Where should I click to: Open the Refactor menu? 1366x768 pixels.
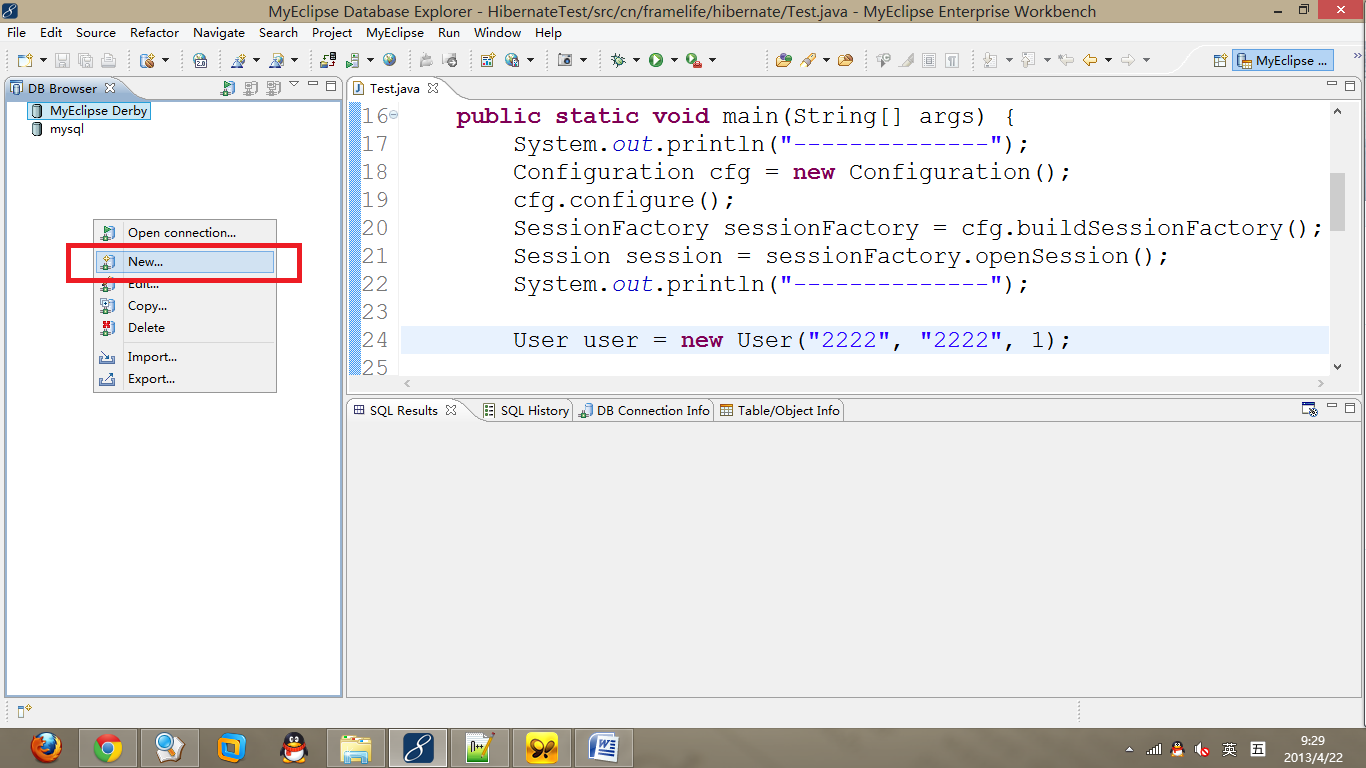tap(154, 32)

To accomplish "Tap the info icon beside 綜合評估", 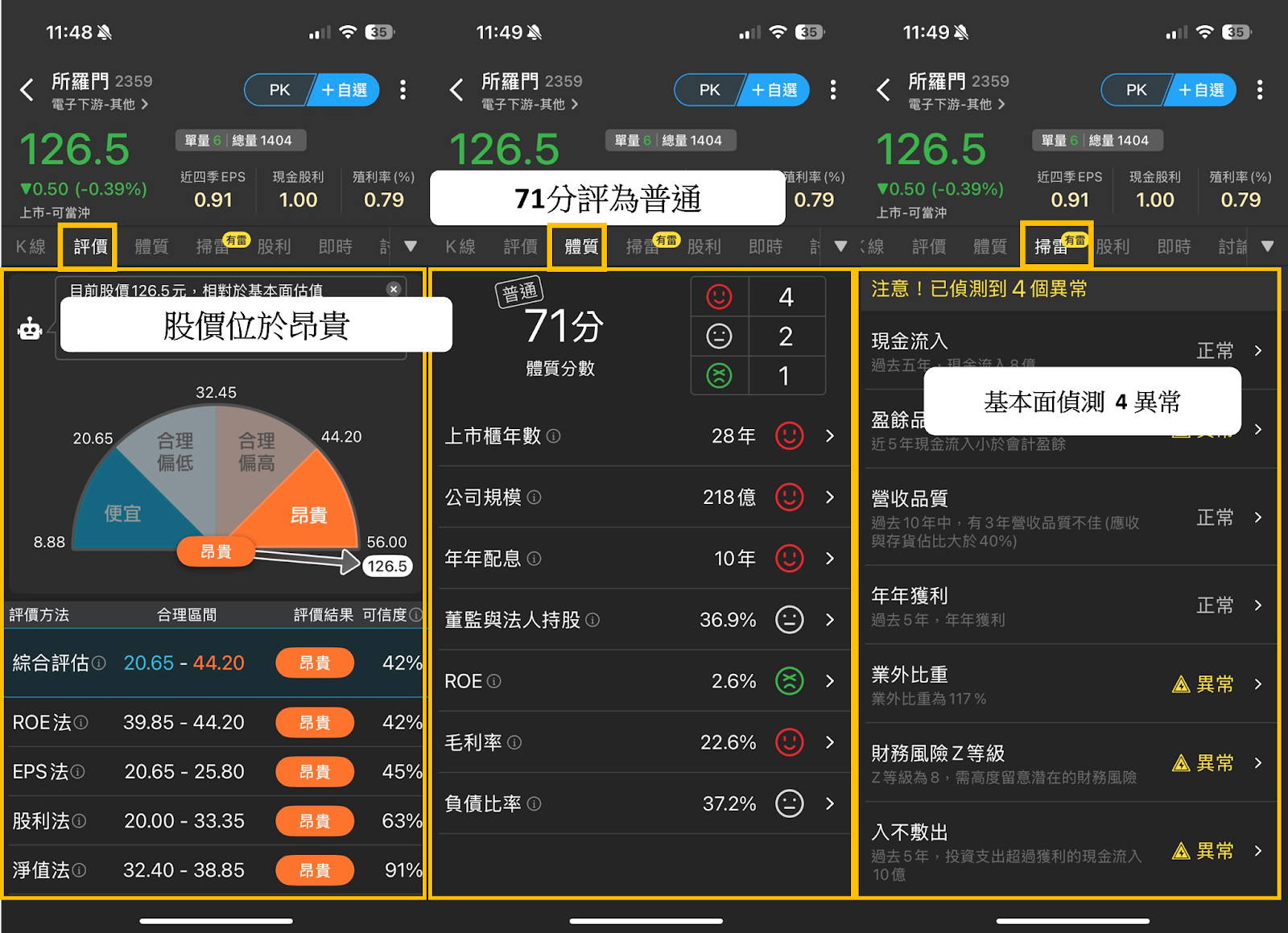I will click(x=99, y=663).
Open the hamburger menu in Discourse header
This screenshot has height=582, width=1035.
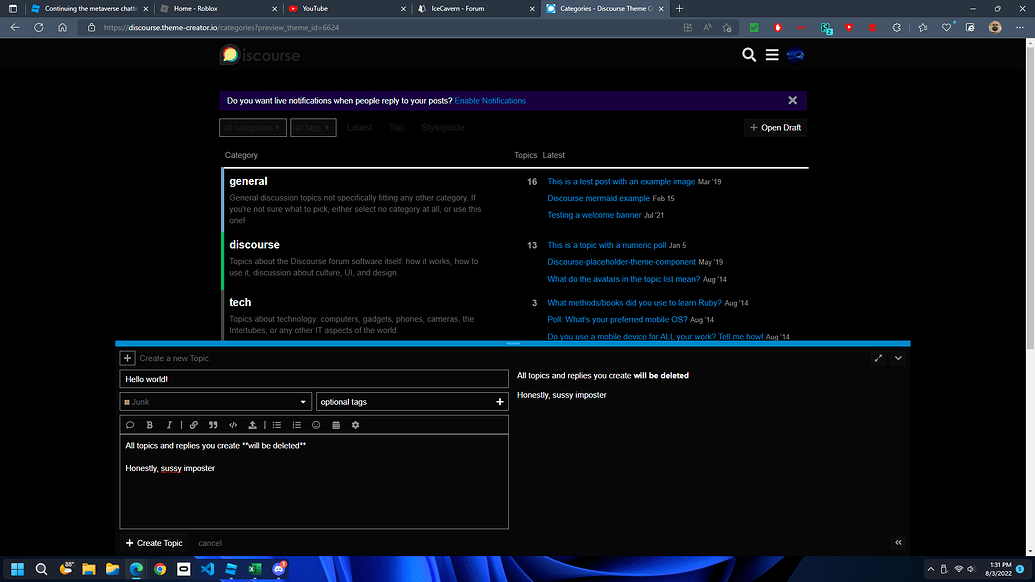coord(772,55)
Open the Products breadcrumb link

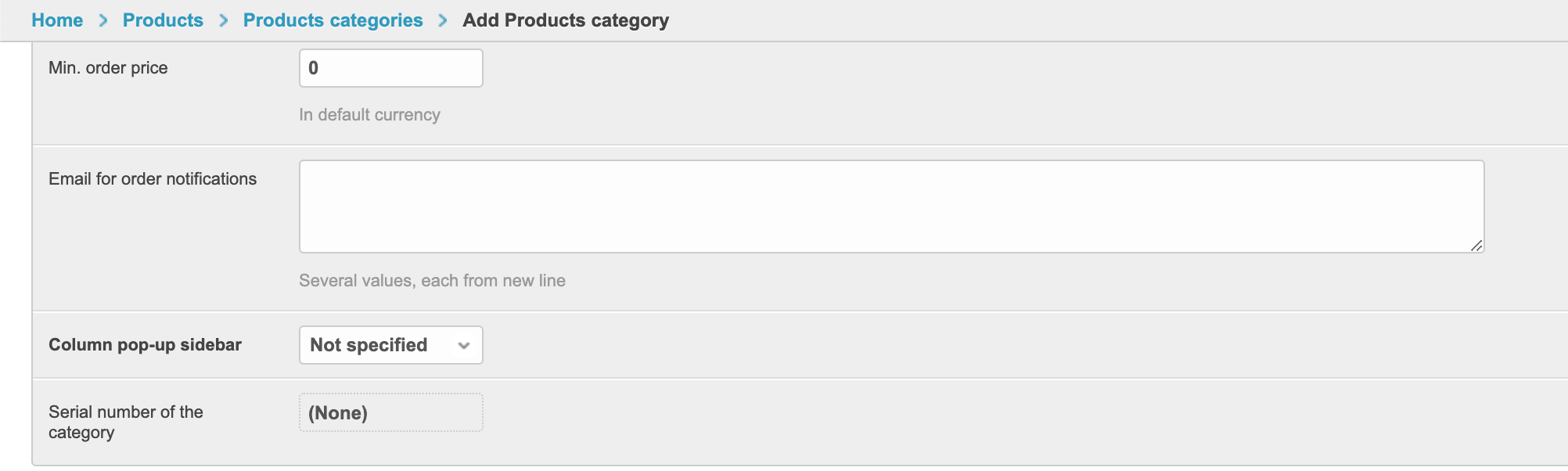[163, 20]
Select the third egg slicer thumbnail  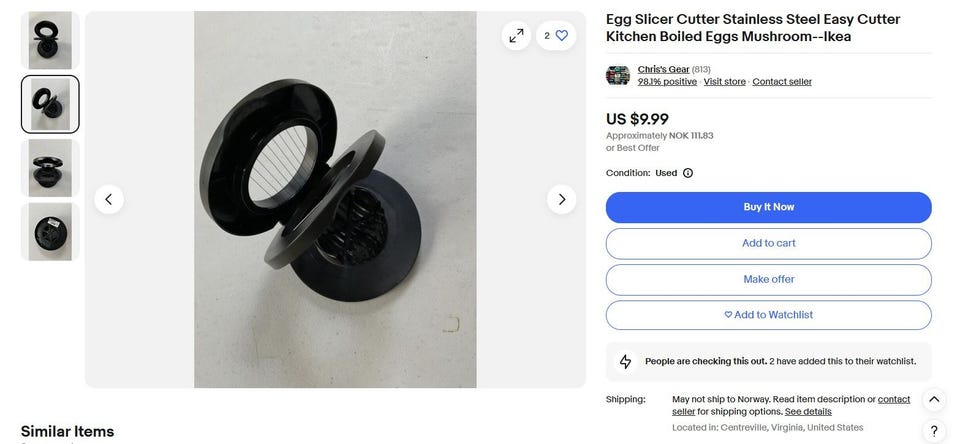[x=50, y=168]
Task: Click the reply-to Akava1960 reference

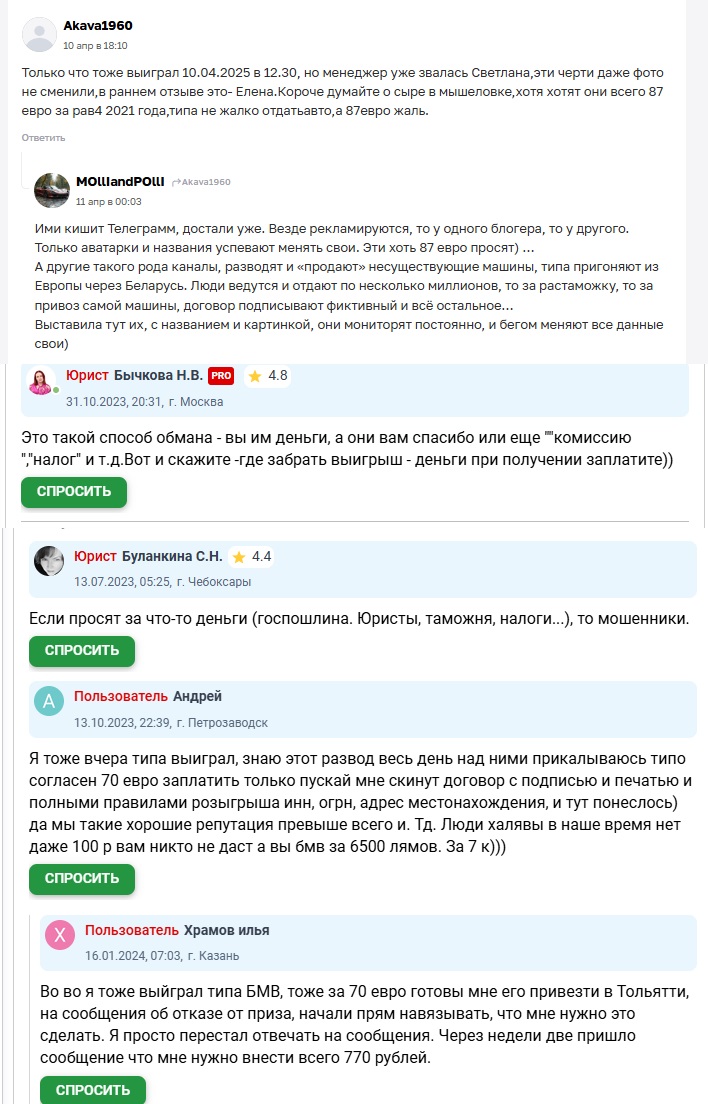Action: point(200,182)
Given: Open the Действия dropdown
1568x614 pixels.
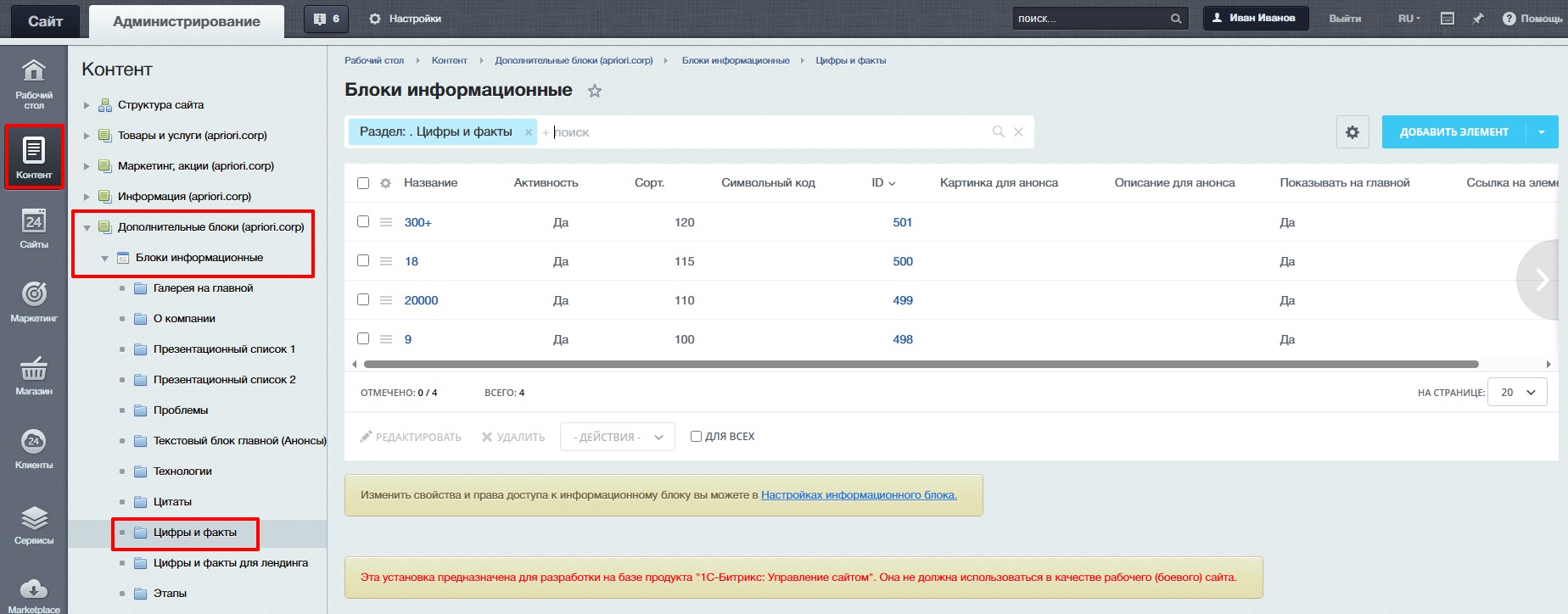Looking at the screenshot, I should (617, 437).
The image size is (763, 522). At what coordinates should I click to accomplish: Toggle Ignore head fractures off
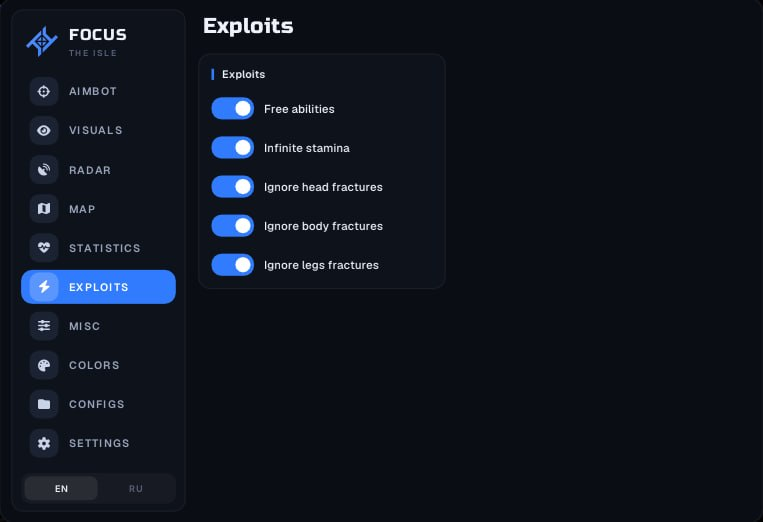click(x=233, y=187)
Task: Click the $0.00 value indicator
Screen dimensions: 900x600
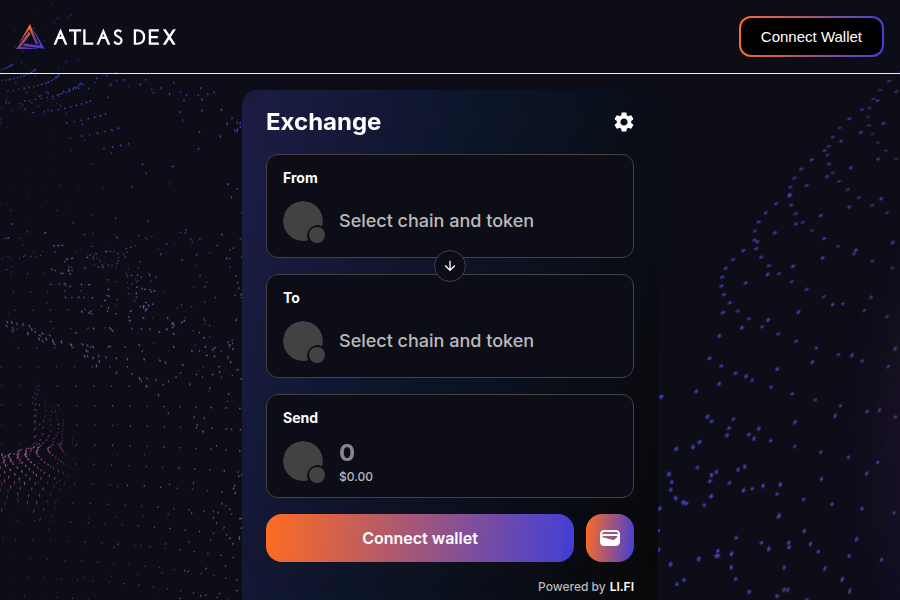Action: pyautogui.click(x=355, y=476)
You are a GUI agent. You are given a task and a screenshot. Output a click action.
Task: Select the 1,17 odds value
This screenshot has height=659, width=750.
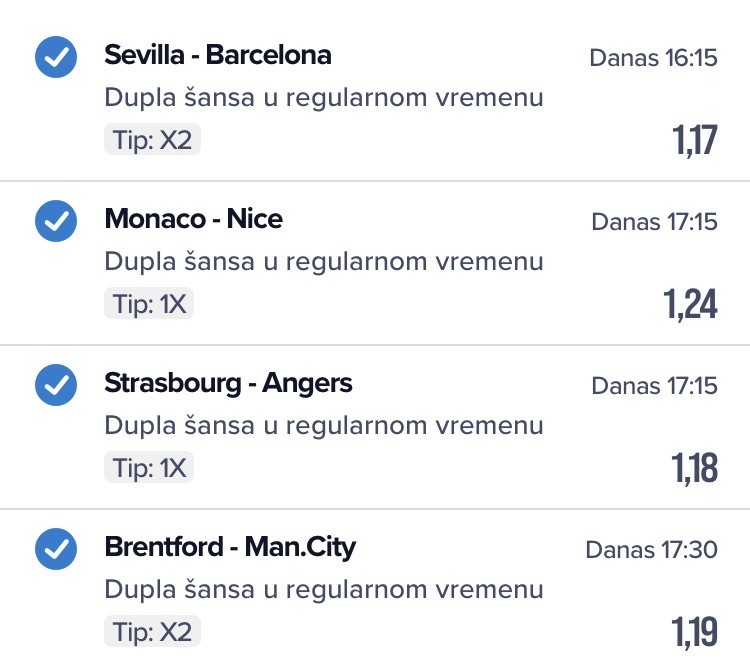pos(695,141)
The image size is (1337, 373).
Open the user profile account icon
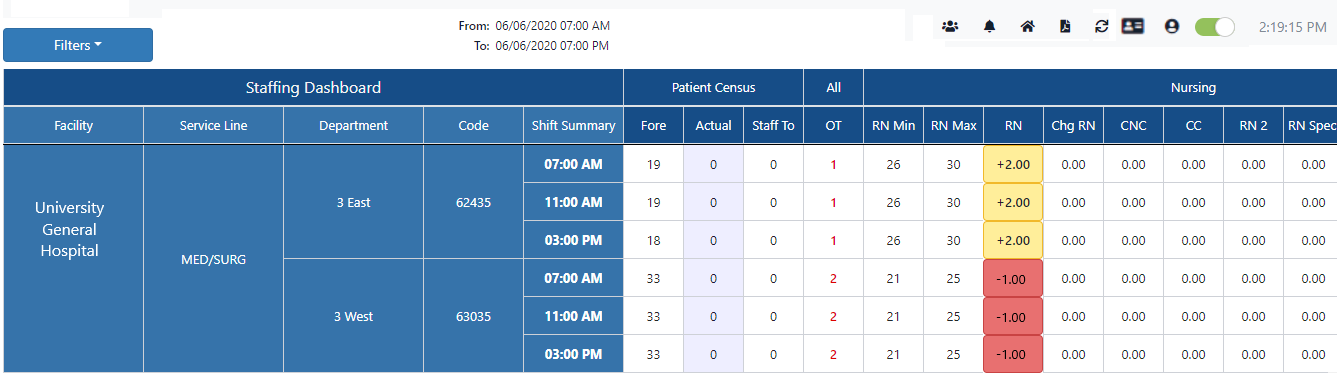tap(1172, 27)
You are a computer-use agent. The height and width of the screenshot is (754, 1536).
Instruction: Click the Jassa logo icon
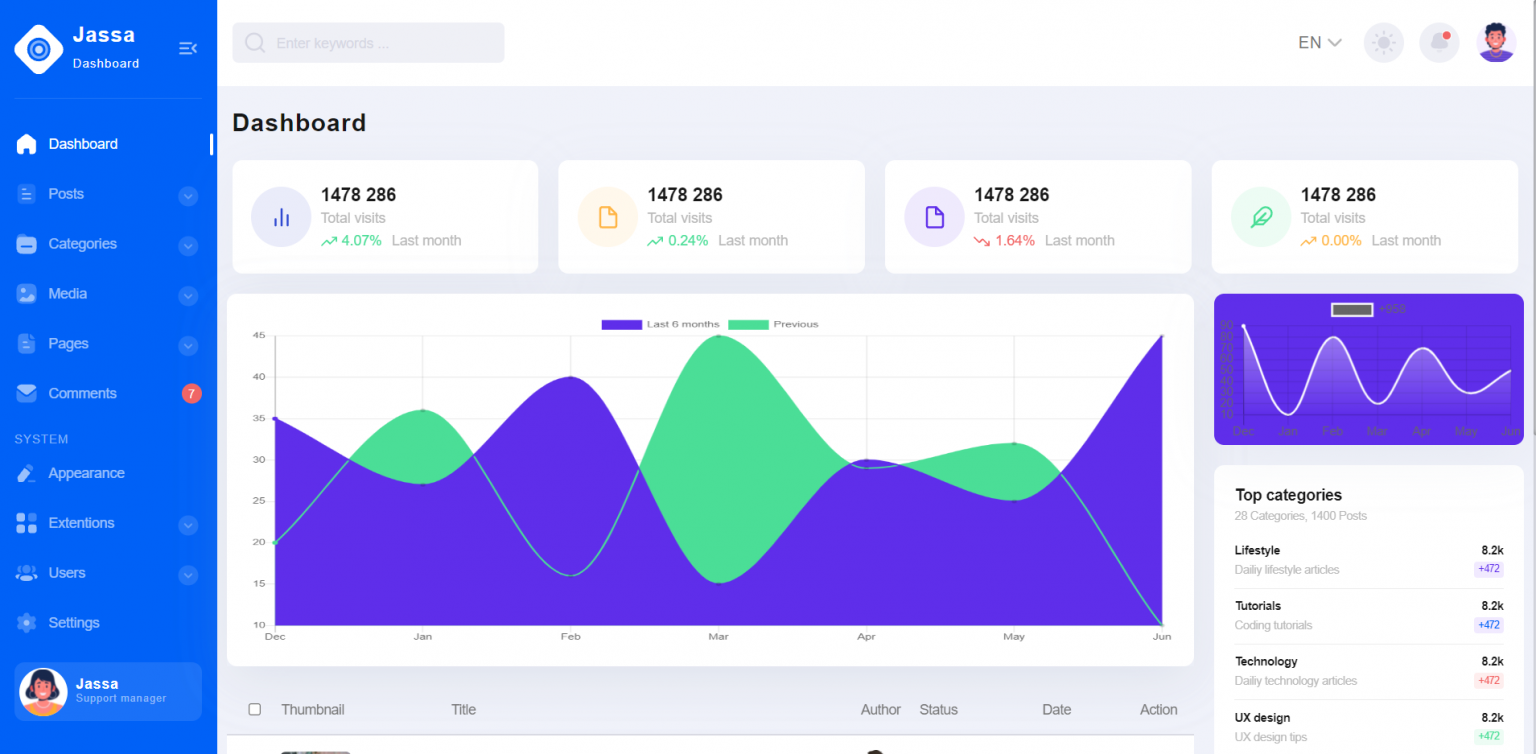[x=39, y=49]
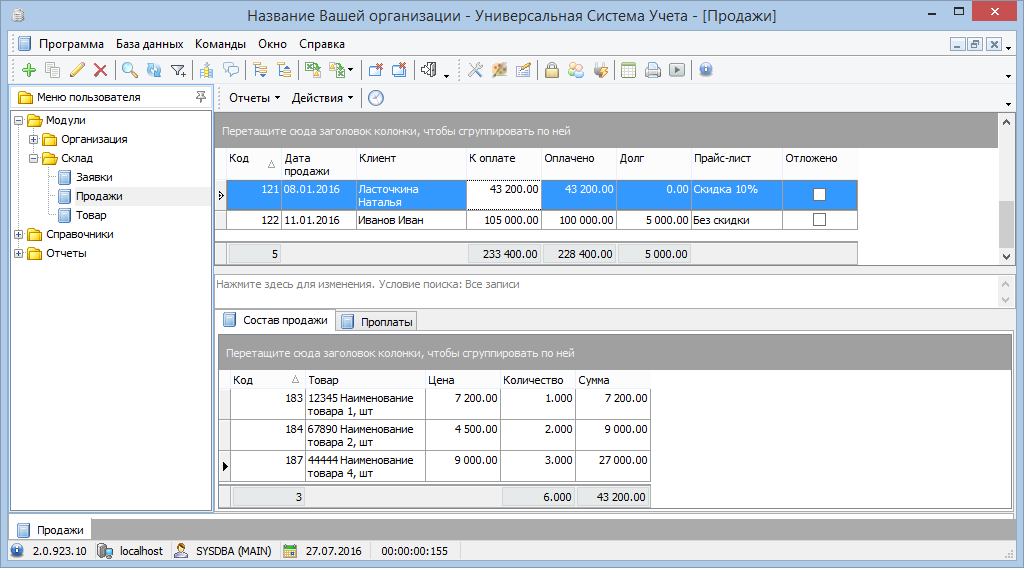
__________
**Prompt:**
Restrict the output to the lines from the one with "Screen dimensions: 900x600" through the last line of the material above. Print them exactly, leaving out every picture.

**Result below:**
Screen dimensions: 900x600
Action: pyautogui.click(x=355, y=476)
You are a GUI agent. You are given a task and a screenshot. Output a click action.
Task: Select the 1,17 odds value
This screenshot has height=659, width=750.
pos(695,141)
The image size is (1337, 373).
Open the user profile account icon
tap(1172, 27)
You are a computer-use agent. The height and width of the screenshot is (754, 1536).
Instruction: Click the Jassa logo icon
[x=39, y=49]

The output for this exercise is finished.